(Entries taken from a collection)
○ ○ ○ ○ ○ ○ ○

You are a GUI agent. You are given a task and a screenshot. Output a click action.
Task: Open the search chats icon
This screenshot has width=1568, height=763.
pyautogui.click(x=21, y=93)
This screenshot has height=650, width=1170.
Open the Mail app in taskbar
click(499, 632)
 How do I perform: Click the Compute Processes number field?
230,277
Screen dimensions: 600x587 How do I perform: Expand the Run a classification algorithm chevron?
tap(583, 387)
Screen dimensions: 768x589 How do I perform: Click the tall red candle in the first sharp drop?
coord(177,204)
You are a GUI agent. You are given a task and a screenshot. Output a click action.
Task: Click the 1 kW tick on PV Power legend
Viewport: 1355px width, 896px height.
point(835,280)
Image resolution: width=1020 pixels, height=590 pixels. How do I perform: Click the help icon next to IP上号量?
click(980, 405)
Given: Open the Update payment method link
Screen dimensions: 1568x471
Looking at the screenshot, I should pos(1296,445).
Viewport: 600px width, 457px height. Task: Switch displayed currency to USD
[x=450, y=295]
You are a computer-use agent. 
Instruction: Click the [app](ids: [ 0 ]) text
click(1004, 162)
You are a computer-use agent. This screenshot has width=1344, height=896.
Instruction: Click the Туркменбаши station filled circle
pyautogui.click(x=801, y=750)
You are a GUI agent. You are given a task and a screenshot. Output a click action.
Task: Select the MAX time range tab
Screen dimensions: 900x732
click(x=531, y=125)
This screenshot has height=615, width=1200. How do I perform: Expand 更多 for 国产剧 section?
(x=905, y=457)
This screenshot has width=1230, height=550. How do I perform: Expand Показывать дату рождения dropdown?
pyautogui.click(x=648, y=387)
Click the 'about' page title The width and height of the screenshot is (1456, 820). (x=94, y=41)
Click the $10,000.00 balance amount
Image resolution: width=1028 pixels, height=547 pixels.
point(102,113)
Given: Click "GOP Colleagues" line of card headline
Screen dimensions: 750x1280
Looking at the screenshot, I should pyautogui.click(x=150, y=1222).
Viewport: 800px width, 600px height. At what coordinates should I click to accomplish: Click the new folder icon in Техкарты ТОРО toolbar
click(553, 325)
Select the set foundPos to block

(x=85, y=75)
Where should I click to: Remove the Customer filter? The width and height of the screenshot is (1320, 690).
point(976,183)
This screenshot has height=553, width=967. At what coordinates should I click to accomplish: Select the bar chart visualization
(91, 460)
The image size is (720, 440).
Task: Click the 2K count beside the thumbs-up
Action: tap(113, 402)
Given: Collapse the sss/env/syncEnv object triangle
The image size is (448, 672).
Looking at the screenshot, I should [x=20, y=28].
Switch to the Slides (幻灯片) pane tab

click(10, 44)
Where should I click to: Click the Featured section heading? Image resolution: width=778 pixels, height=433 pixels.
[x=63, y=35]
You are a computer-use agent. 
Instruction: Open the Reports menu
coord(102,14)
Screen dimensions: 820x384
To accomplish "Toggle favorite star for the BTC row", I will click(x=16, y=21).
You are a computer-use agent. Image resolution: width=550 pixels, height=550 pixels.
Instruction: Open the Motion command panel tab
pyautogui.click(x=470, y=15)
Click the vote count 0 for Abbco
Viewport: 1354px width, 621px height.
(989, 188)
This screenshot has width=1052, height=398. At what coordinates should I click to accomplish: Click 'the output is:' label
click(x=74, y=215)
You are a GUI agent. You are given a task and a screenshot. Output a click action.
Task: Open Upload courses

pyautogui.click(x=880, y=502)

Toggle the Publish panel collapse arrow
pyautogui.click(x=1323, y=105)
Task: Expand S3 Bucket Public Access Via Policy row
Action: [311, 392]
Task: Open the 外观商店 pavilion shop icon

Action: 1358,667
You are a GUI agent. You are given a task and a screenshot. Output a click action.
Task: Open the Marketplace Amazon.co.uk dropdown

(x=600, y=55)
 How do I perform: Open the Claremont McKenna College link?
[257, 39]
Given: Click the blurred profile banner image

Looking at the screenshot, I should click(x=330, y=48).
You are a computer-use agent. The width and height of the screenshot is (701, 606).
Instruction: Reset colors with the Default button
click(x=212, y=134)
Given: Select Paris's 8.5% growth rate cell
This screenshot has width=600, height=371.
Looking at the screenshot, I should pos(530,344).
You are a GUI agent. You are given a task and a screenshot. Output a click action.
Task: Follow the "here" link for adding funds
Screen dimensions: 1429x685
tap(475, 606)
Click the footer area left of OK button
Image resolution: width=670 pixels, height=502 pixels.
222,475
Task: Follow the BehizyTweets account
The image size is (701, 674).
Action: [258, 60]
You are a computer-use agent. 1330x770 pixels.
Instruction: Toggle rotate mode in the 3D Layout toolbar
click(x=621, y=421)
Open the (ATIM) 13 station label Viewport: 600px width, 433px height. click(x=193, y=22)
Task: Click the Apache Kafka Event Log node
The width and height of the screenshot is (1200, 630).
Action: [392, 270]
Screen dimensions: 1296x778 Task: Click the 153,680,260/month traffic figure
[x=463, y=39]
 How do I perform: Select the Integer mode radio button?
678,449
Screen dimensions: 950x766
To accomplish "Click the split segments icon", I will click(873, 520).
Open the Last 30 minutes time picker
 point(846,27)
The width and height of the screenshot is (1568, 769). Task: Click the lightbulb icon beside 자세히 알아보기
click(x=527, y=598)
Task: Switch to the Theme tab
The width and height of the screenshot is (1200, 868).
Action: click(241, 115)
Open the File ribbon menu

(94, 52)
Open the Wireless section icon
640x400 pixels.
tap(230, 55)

○ ○ ○ ○ ○ ○ ○

» GOAL
Copy the part of the entries above that opens with the line containing "Switch to the Slides (幻灯片) pane tab" and closes with the line containing "coord(102,14)", both included, reproducing each line verbatim.

» RESULT FOR THIS TASK
Switch to the Slides (幻灯片) pane tab

click(10, 44)
Where should I click to: Click the Featured section heading? Image resolution: width=778 pixels, height=433 pixels.
[x=63, y=35]
You are a computer-use agent. 
Instruction: Open the Reports menu
coord(102,14)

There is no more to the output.